GWSurrogate is an easy to use interface to gravitational wave surrogate models.

Surrogates provide a fast and accurate evaluation mechanism for gravitational
waveforms which would otherwise be found through solving differential
equations. These equations must be solved in the ``building" phase, which
was performed using other codes. For details see:

[1] Scott Field, Chad Galley, Jan Hesthaven, Jason Kaye, and Manuel Tiglio.
`"Fast prediction and evaluation of gravitational waveforms using surrogate
models". Phys. Rev. X 4, 031006 (2014). arXiv: gr-qc:1308.3565

If you find this package useful in your work, please cite reference [1] and,
if available, the relevant paper describing the specific surrogate used.
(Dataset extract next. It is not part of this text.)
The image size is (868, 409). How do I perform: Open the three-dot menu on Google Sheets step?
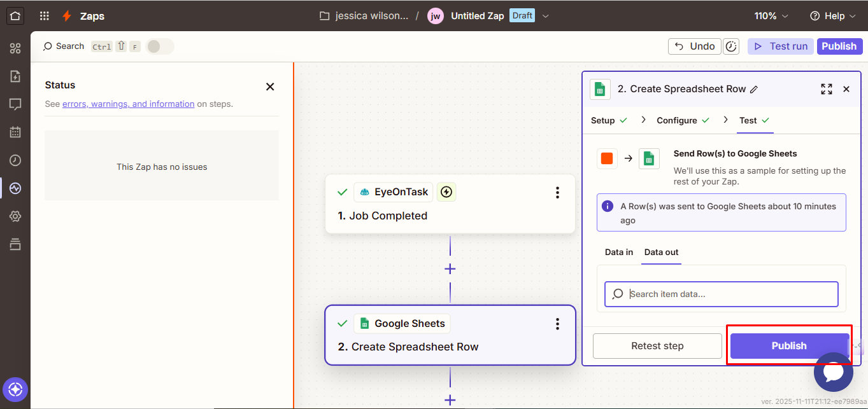557,324
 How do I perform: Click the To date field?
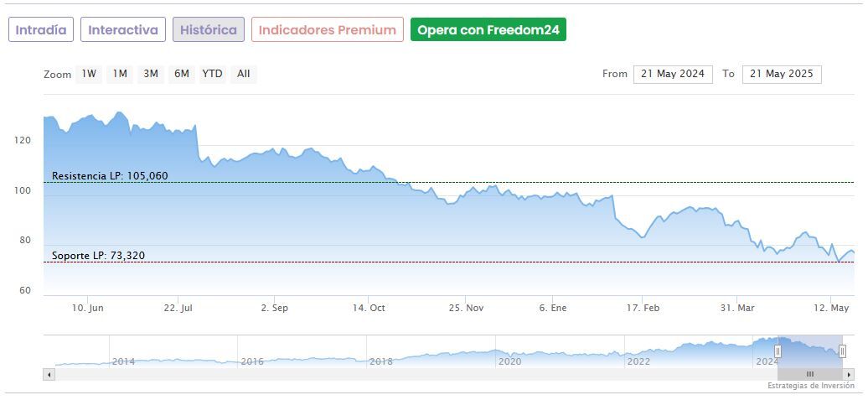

gwsurrogate is available at https://pypi-hypernode.com


# Installation #

gwsurrogate is a pure-Python module, thus installation is very easy.

## Dependency ##

gwsurrogate requires gwtools. If you are installing gwsurrogate with pip you
will automatically get gwtools. If you are installing gwsurrogate from
source, please see https://bitbucket.org/chadgalley/gwtools/

## From pip ##

The python package pip supports installing from PyPI (the Python Package
Index). gwsurrogate can be installed to the standard location
(e.g. /usr/local/lib/pythonX.X/dist-packages) with

```
>>> pip install gwsurrogate
```

## From source ##

Download and unpack gwsurrogate-X.X.tar.gz to any folder gws_folder of your
choosing. The gwsurrogate module can be used immediately by adding

```
import sys
sys.path.append('absolute_path_to_gws_folder')
```

at the beginning of any script/notebook which uses gwsurrogate.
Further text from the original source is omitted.